Homozygous embryonic development is completely normal but the embryos fail to hatch. noi+t3.6 cannot rescue the homozygous lethality.
SxlM12, noi2/noiD has male sterile phenotype, non-enhanceable by snf+t5.5
SxlM12, noi2/noiD has male sterile phenotype, non-suppressible by snf+t5.5
noi2/noiD is a non-suppressor of male sterile phenotype of SxlM12
noi2/noiD is a non-suppressor of abnormal developmental rate | male phenotype of SxlM12
The removal of noi function (by adding noi2/noiD) leads to an almost complete suppression of the foreleg feminisation phenotype seen in SxlMf1/Y flies with two copies of P{snf+,dhd+}. The addition of two copies of P{snf+,dhd+} to SxlMf1/Y males that also carry noi2/noiD, leads to feminisation of the foreleg and a reduction in viability.
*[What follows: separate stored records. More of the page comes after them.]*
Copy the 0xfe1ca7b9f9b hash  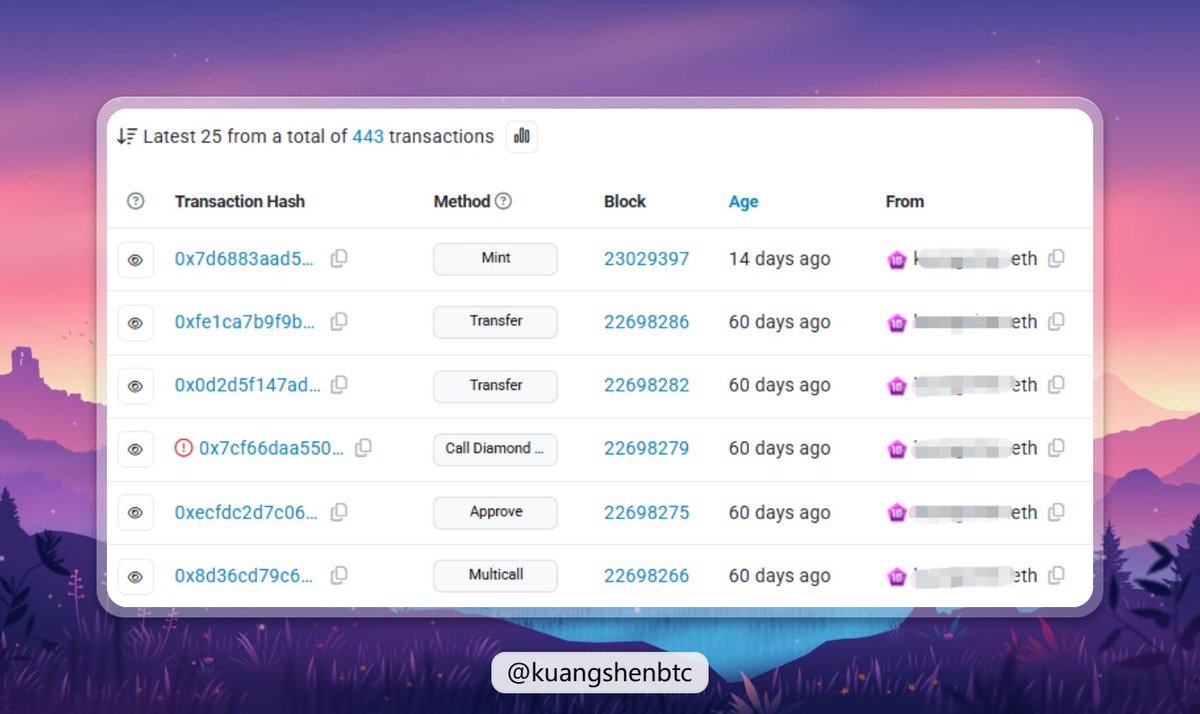click(x=339, y=322)
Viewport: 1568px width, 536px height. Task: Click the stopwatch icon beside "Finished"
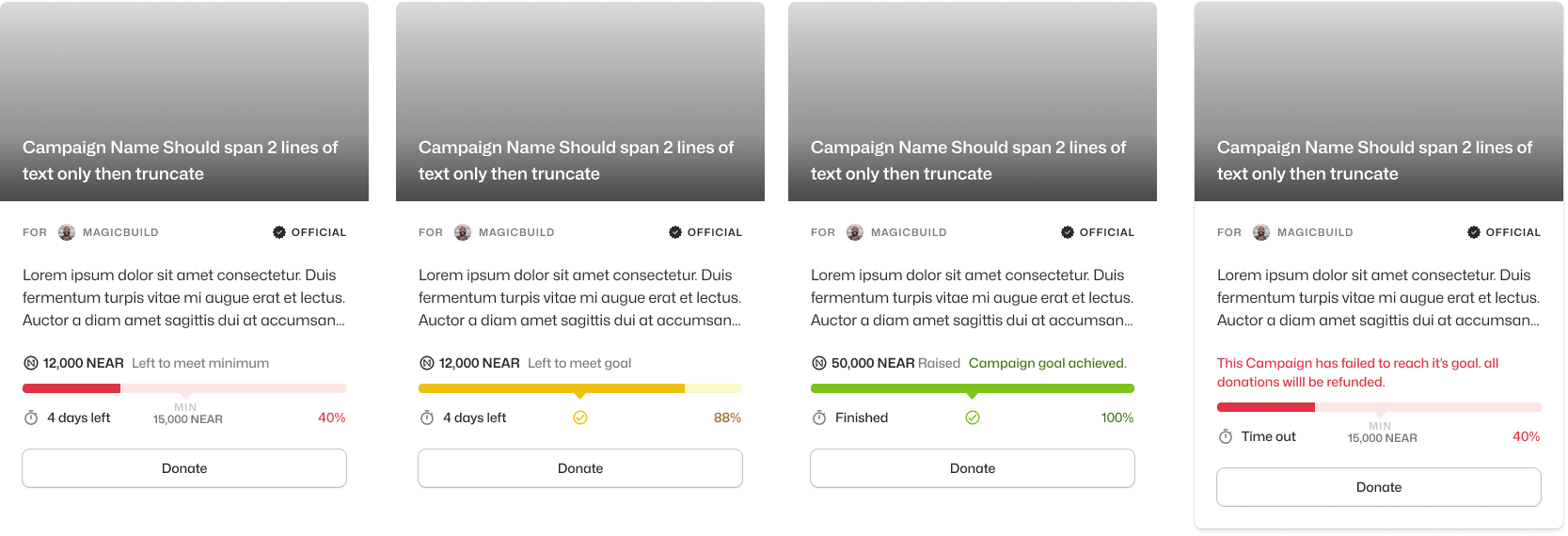tap(819, 418)

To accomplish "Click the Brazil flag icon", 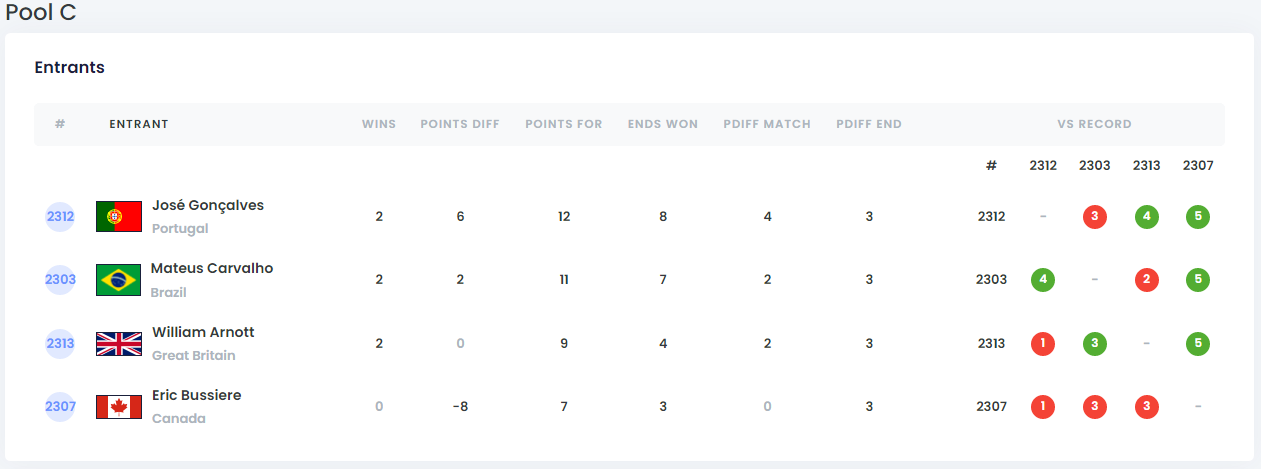I will tap(118, 280).

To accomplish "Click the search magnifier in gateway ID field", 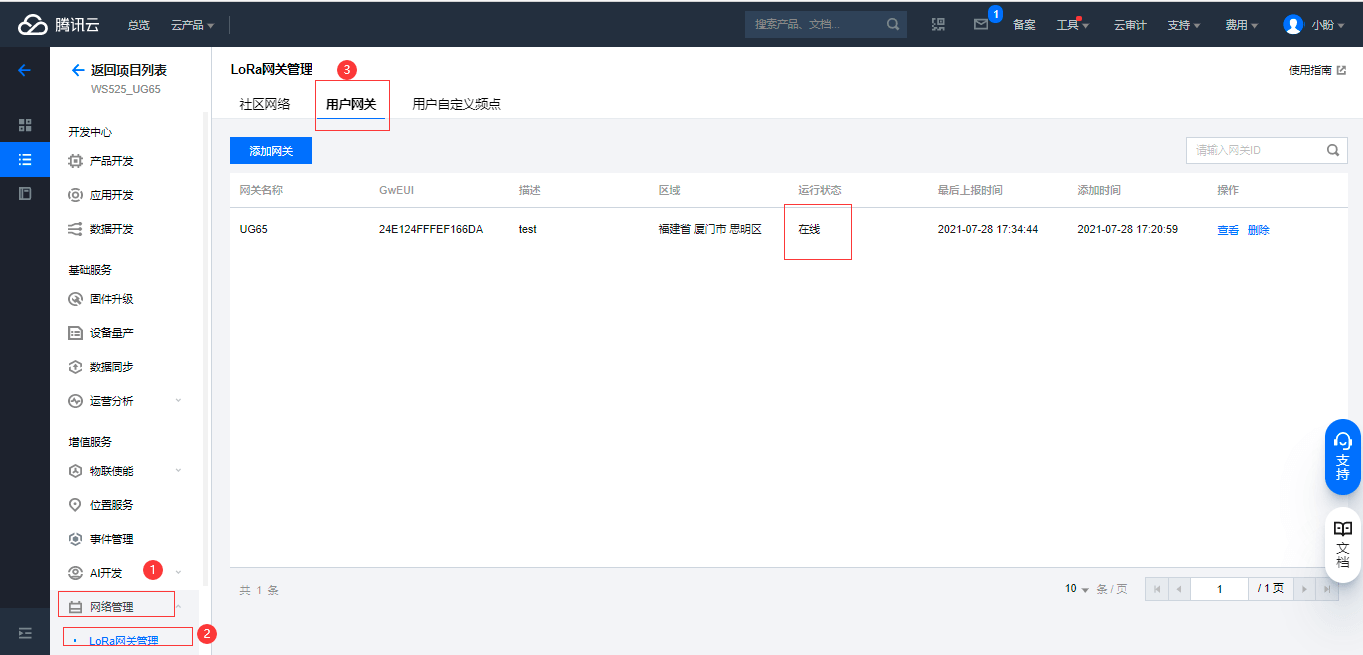I will point(1332,151).
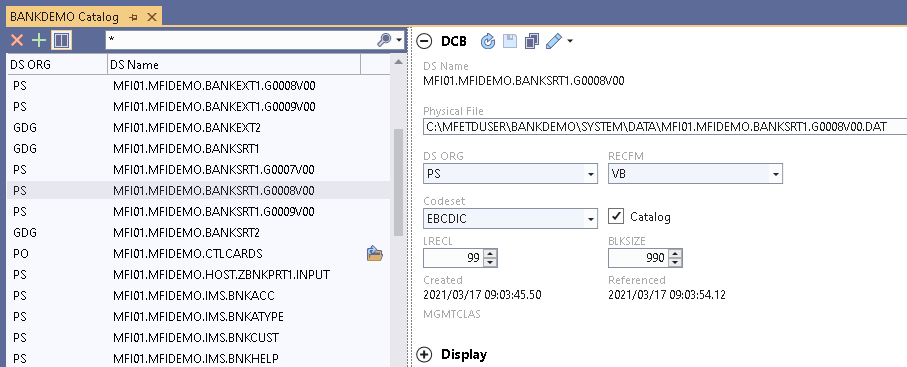This screenshot has width=907, height=367.
Task: Click the red X delete dataset icon
Action: [17, 41]
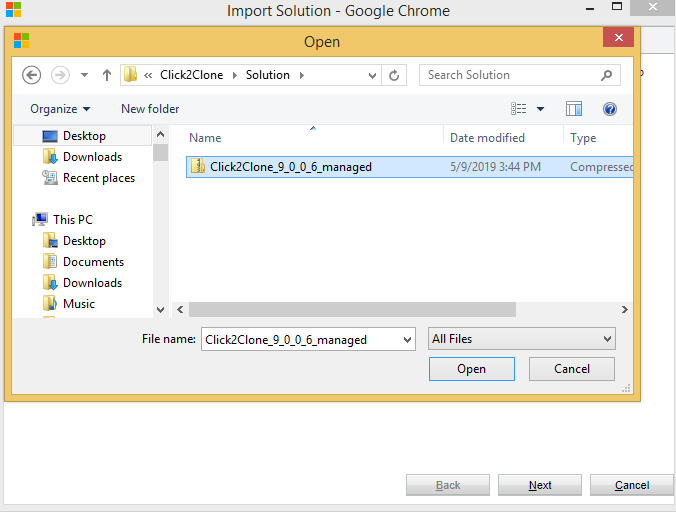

The addition of noi2/noiD does not suppress the snf+t5.5 dose effects on SxlM12/Y male viability. The addition of P{snf+,dhd+} has no effect on the male sterility and developmental delay phenotypes seen in noi2/noiD, SxlM12/Y males.
"noi1" was stated as tentative. "noi2" was stated as tentative. It is not known if the homozygous lethality is due to deletion of another essential gene or if the chromosome bears another lethal mutation elsewhere.